----- INPUT RECORDS -----
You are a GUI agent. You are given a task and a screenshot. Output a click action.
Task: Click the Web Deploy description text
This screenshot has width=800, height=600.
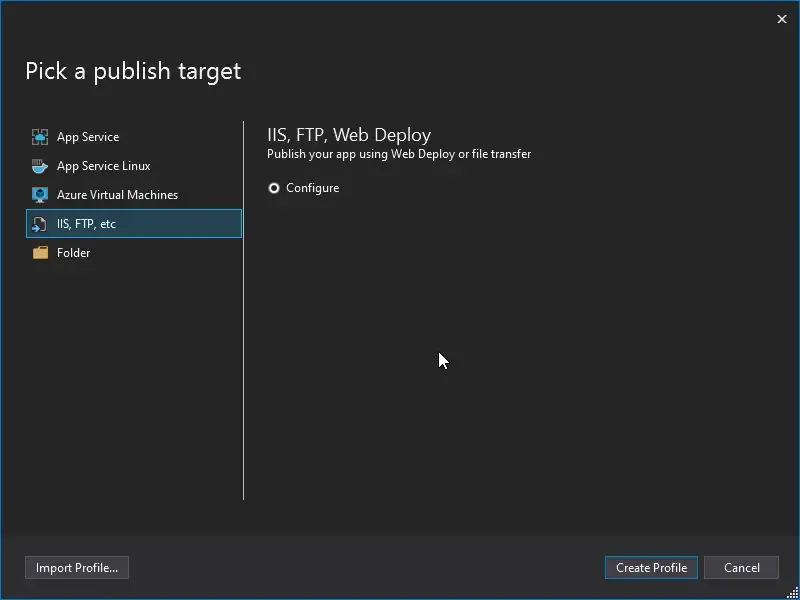tap(398, 153)
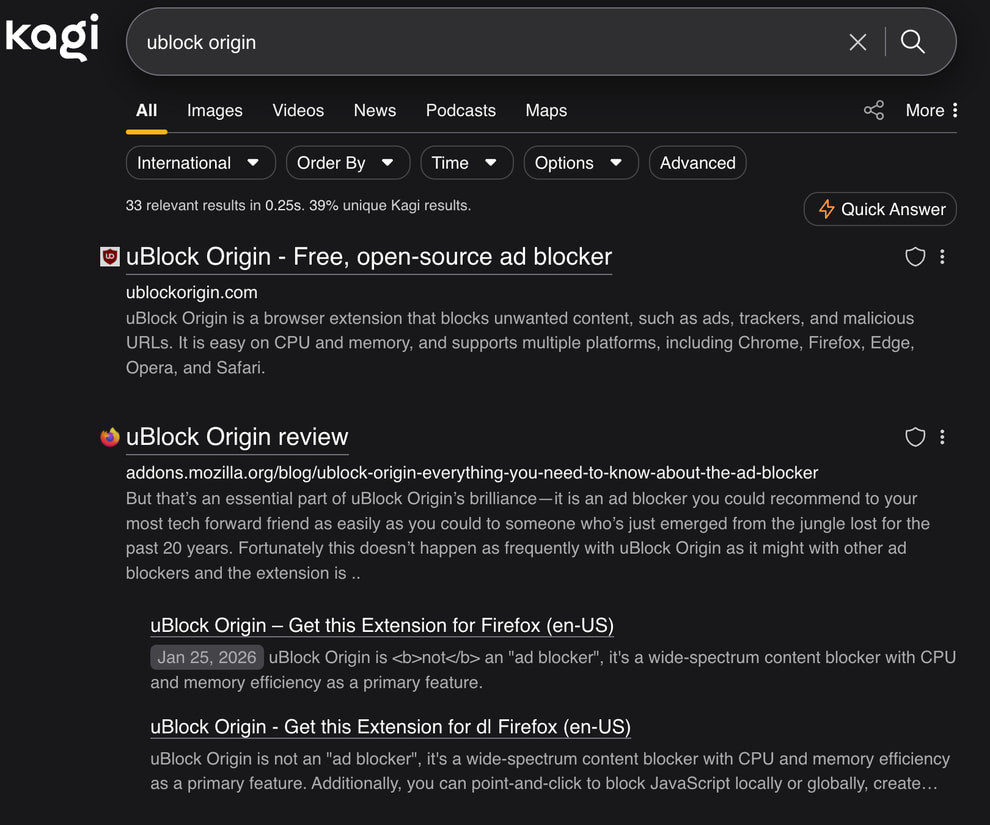Open the Options dropdown
Image resolution: width=990 pixels, height=825 pixels.
point(580,163)
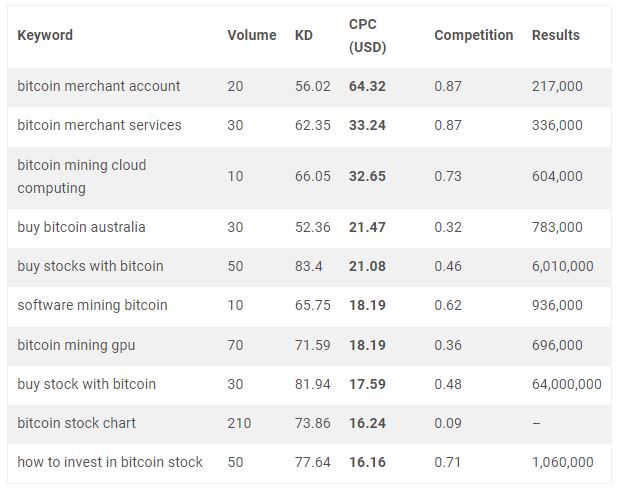Click the 'bitcoin merchant services' keyword

click(99, 125)
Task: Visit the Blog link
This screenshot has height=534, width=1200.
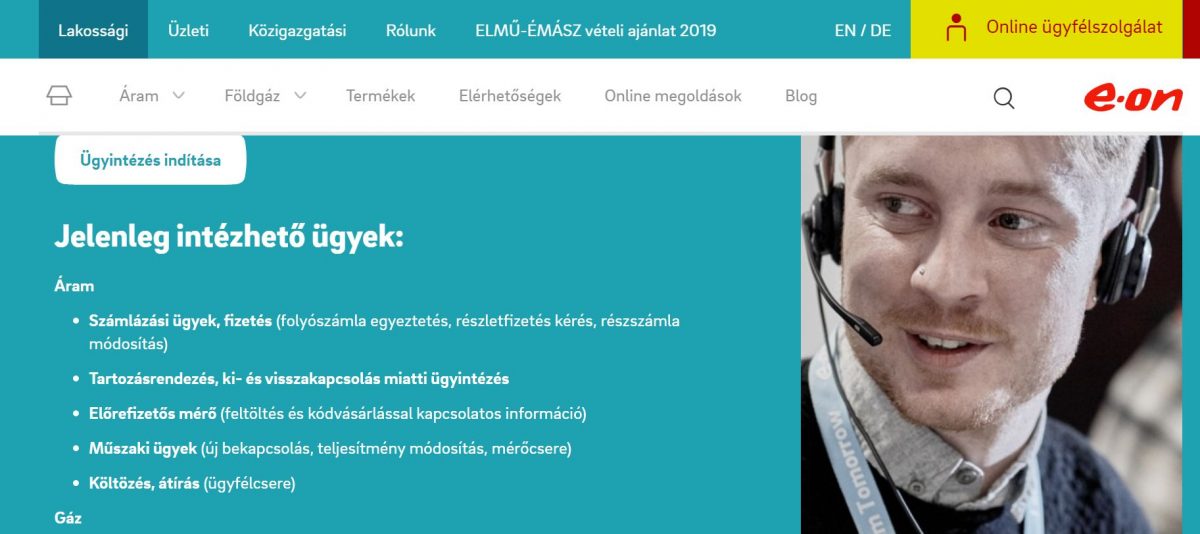Action: pyautogui.click(x=801, y=96)
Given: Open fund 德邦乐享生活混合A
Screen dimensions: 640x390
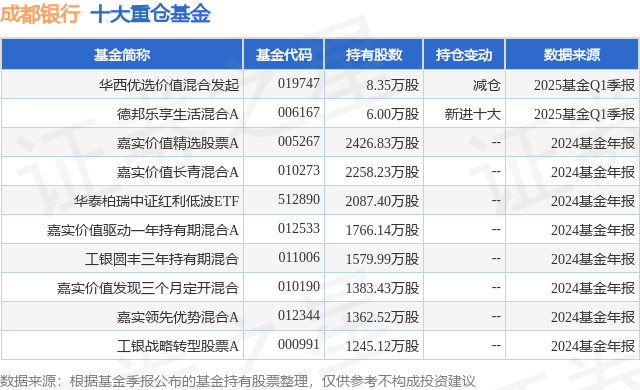Looking at the screenshot, I should [178, 114].
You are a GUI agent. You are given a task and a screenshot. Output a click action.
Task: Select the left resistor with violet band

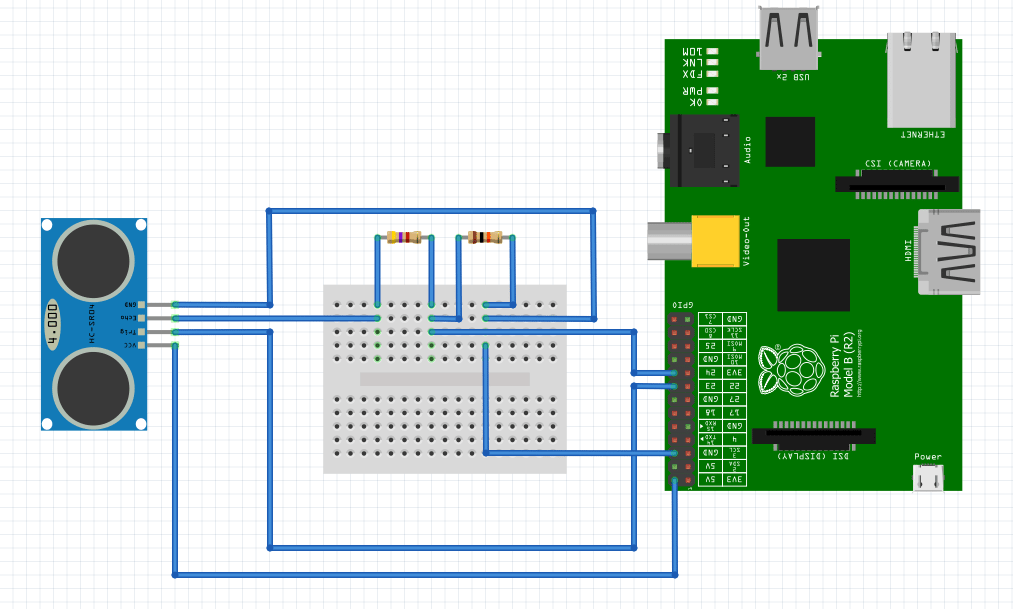(x=404, y=238)
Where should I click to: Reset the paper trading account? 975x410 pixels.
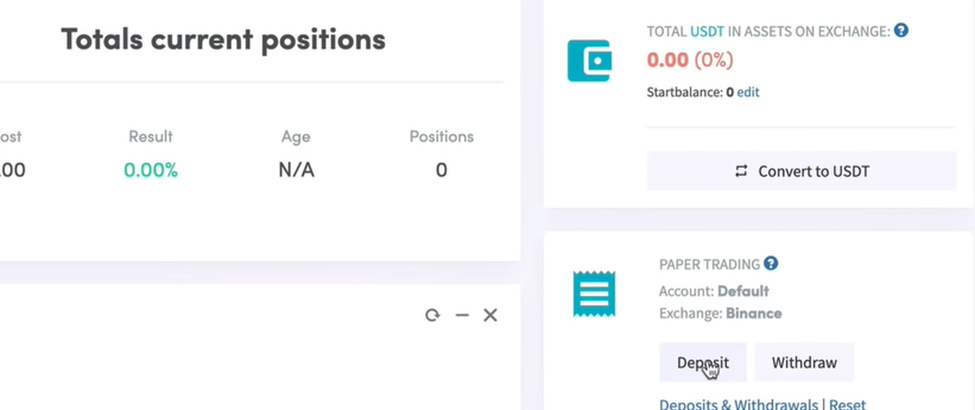[x=847, y=404]
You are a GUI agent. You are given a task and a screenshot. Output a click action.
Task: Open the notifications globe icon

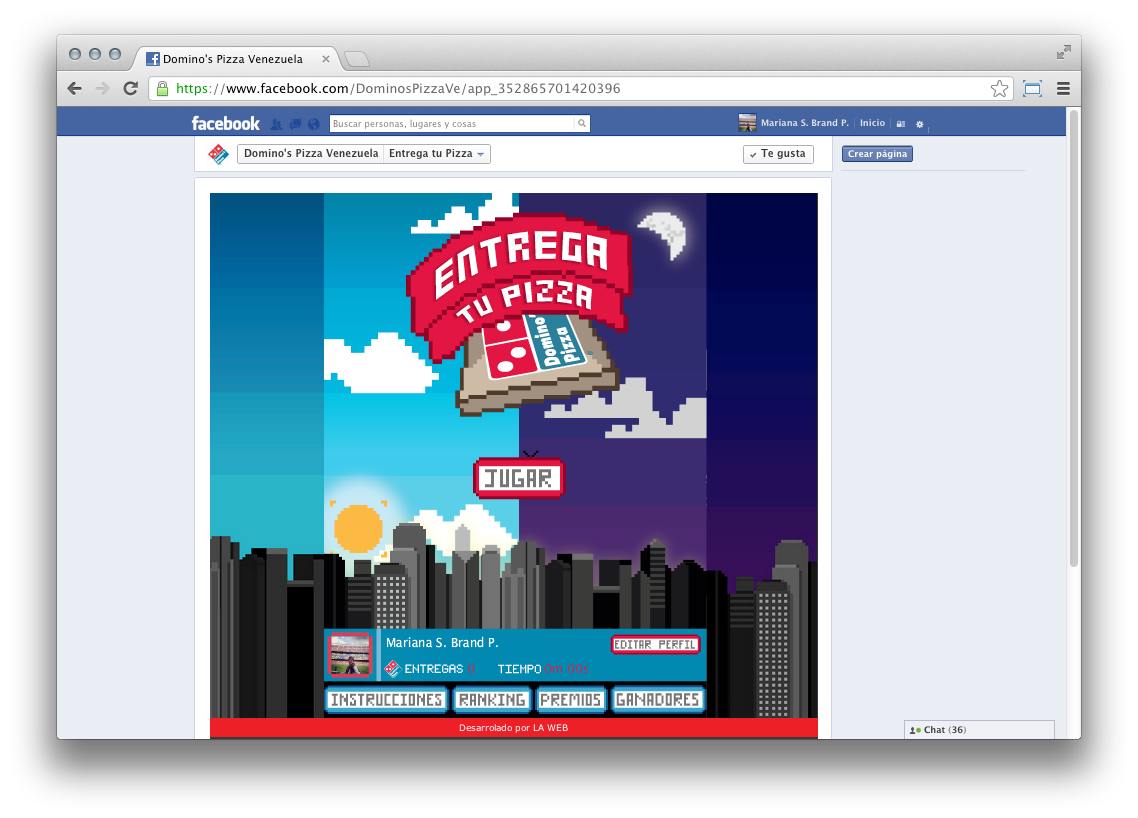click(x=313, y=124)
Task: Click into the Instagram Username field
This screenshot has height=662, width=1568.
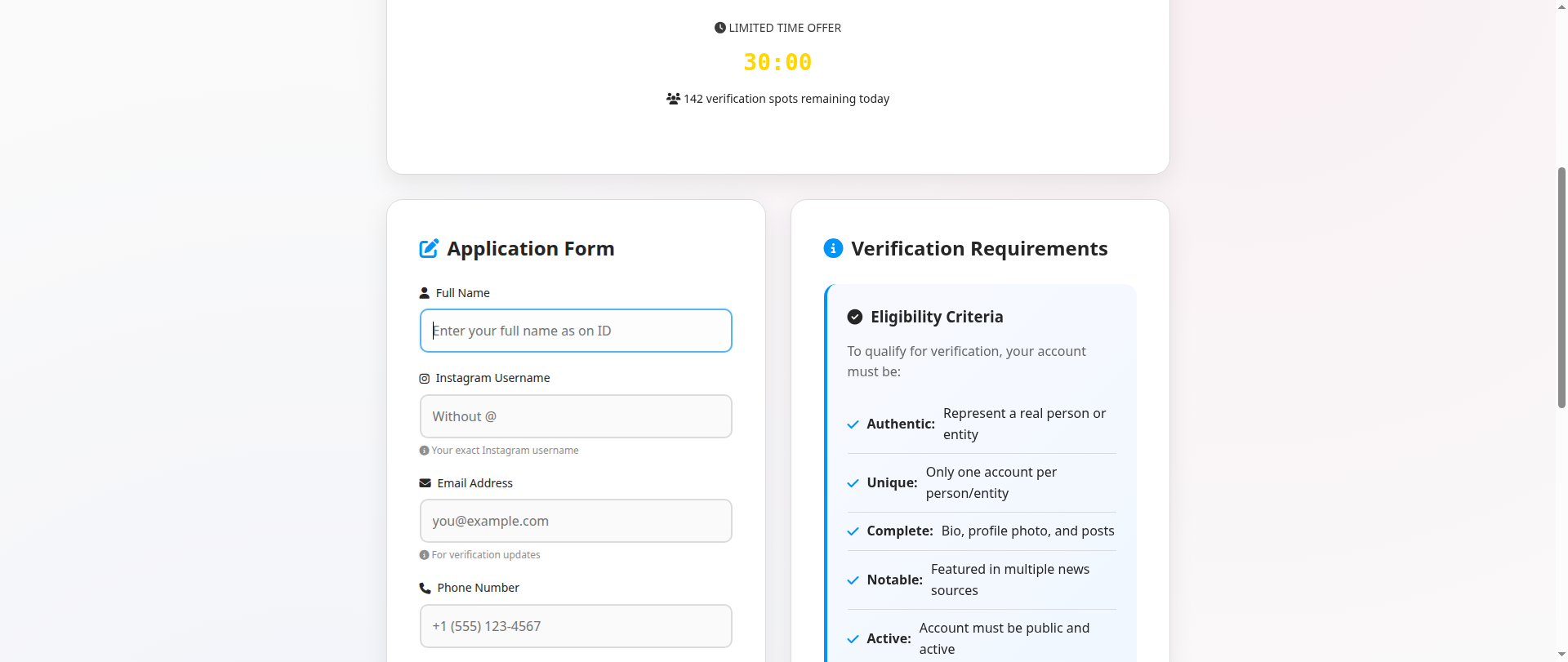Action: click(x=576, y=416)
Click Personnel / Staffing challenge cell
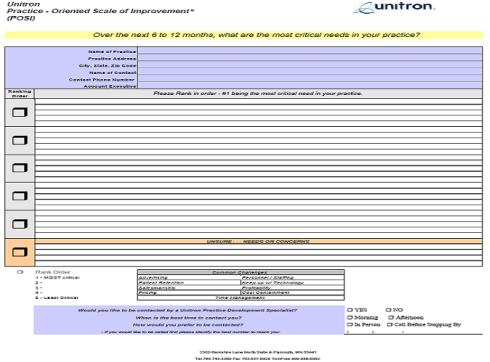 pyautogui.click(x=268, y=277)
-----
= ASSIGNMENT =
Above are the records; repeat them all exactly, without the pictures.

= PROBLEM SOLUTION =
You are a GUI agent. You are given a task and a screenshot. Output a click action.
Task: Click the Web Deploy description text
This screenshot has width=800, height=600.
tap(398, 153)
Open the Options dropdown
Image resolution: width=990 pixels, height=825 pixels.
point(580,163)
Click the 'bitcoin merchant services' keyword

click(99, 125)
Task: Visit the Blog link
This screenshot has height=534, width=1200.
Action: pyautogui.click(x=801, y=96)
Given: Open fund 德邦乐享生活混合A
Screen dimensions: 640x390
Looking at the screenshot, I should [178, 114].
You are a GUI agent. You are given a task and a screenshot. Output a click action.
Task: Select the left resistor with violet band

(x=404, y=238)
Where should I click to: Reset the paper trading account? 975x410 pixels.
[x=847, y=404]
You are a GUI agent. You are given a task and a screenshot. Output a click action.
Task: Open the notifications globe icon

click(x=313, y=124)
Task: Click into the Instagram Username field
This screenshot has height=662, width=1568.
Action: click(x=576, y=416)
Click Personnel / Staffing challenge cell
 pyautogui.click(x=268, y=277)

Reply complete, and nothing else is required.